Body Awareness, Baker's first Off Broadway success, is the most conventional of the plays — and the most overtly entertaining, with a scent of sit-com wafting into all the humaneness and less work to be done understanding between the lines. As with Circle Mirror Transformation, there is a superimposed structure: the five days of Body Awareness Week at Shirley State College as marked on a chalkboard by psychology professor Phyllis, organizer of the event. But the focus is disruption on the home front, where Phyllis's three-year relationship with divorced high-school teacher Joyce is threatened by the home stay of BA Week visiting artist Frank Bonitatibus, who takes pictures of naked women. The guy, whom Joyce sees as a sensitive shutterbug and Phyllis pegs as a sleazeball, also doles out some crude romantic advice to Joyce's 21-year-old McDonald's-employee son, Jared, an aspiring lexicographer furiously obsessed with the Oxford English Dictionary and sex but refusing to acknowledge the myriad signs that he suffers from Asperger's syndrome.

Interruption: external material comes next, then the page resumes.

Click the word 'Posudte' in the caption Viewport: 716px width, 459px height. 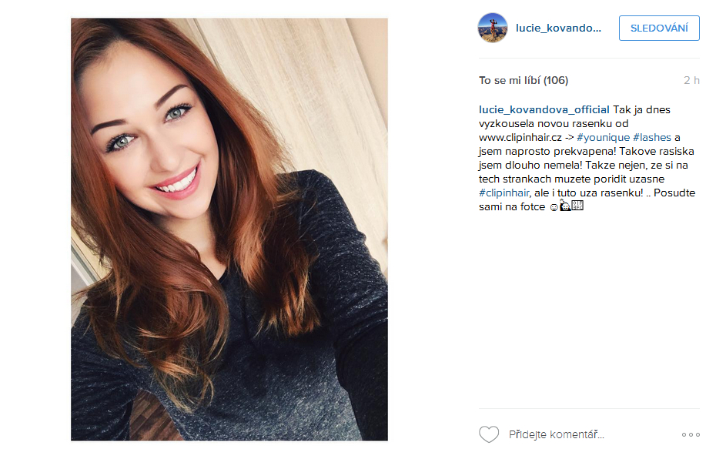[674, 193]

Cristina Todesco designed the sets for all three plays, and this one's a bit of a domestic jumble. But Paul Daigneault's production is adroit enough to tap the vulnerability lurking beneath the My Two Moms comedy, which, as it develops, is more about mental than bodily awareness and acceptance. Paula Plum's Joyce is the open-minded heart of the production, but Adrianne Krstansky takes a quiet pickax to the PC carapace of feminist psychologist Phyllis. Richard Snee's Frank is as a gently creepy catalyst. And recent Boston Conservatory grad Gregory Pember is the spiky embodiment of little-intellectual-lost Jared, his outrageous bluntness a two-edged sword.

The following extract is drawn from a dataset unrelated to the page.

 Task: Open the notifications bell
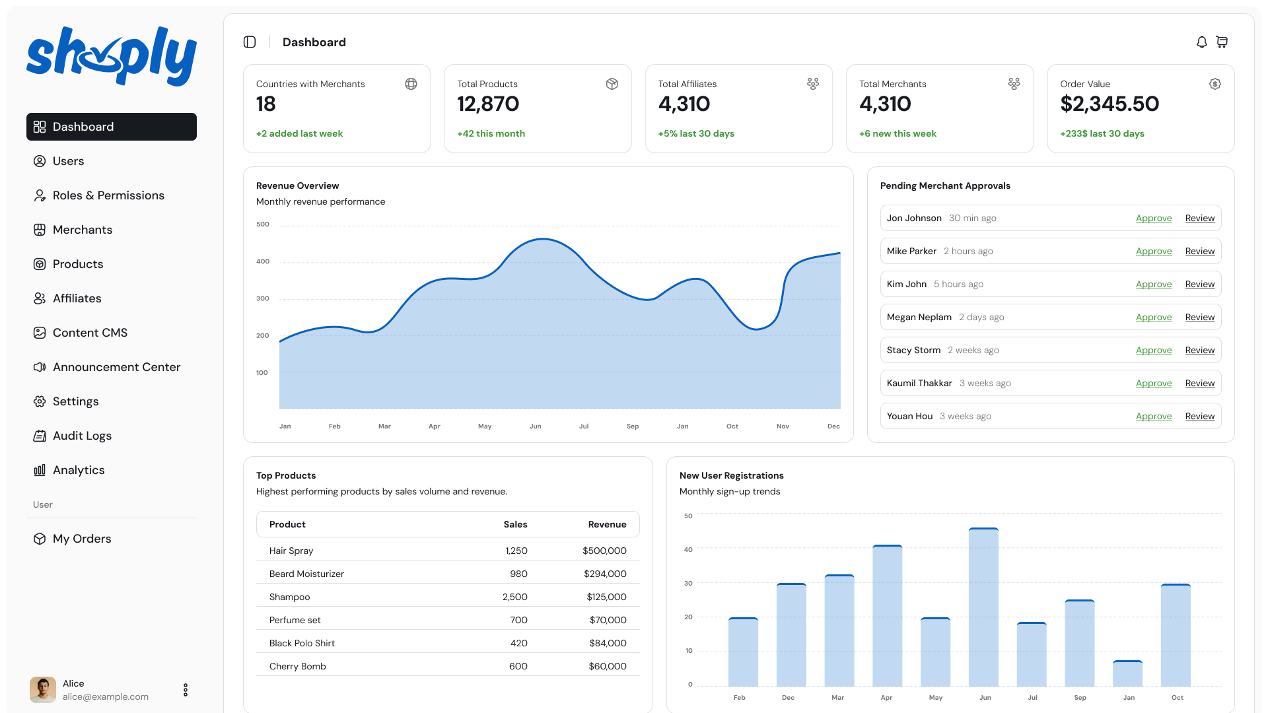(x=1202, y=42)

Beckett meets Bogosian in The Aliens, whose Gogo and Didi are a couple of 30-year-old slackers hanging out behind Shirley's Green Sheep coffeeshop in an off-limits area intended for the staff and the garbage. This is the most Baker-esque slice of Shirley life on view at the Calderwood, swimming in pauses and quirks. In an introductory note to the script is the authorial tip: "At least a third of this play is silence." And indeed, with time out for small explosions, the play moves at the pace of its loser heroes' lives, KJ blissed out in a lotus position on a picnic-table bench when he's not performing his effete little dances or intricately eccentric a cappella ditties, Jasper crouched and chainsmoking as he fumes over his defected girlfriend and maps out his Charles Bukowski–inspired novel in progress. But Baker is not the Coen Brothers winking at her little Lebowskis, one-time bandmates whose musical aspirations went up in the stoner smoke of inability to select a name. (The play's title was among those considered.) I don't mean to aggrandize the playwright, who sometimes carries the inertia so far that the audience can feel itself watching the paint flake, but it's as if Chekhov were manning the psilocybin-laced samovar behind the coffee shop.

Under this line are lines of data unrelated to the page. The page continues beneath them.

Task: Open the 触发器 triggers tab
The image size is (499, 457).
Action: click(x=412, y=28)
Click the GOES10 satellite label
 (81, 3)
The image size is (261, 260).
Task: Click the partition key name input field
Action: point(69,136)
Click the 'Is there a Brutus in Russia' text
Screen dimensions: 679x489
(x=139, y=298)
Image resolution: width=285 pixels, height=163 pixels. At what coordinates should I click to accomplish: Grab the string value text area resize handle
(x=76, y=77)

An event — the less devastating of two — comes in the arrival of Evan, a tongue-tied 17-year-old barista who at first tries to shoo the duo off the property in accordance with the rules but becomes a little awed by these older souls basking in their outcast state. And they, compassionately if not a little goofily, give him their attention, what little wisdom they possess, and succor. There are arresting oddball moments in The Aliens — not least KJ's childhood-memory-induced journey through grief that takes the form of chanting the word "ladder" over and over. But taken as a whole, this small, wandering work beautifully captures the way in which adults, even stunted ones wrapped in no more than the glamour of their age, can influence those still inchoate, inarticulate, and suffering.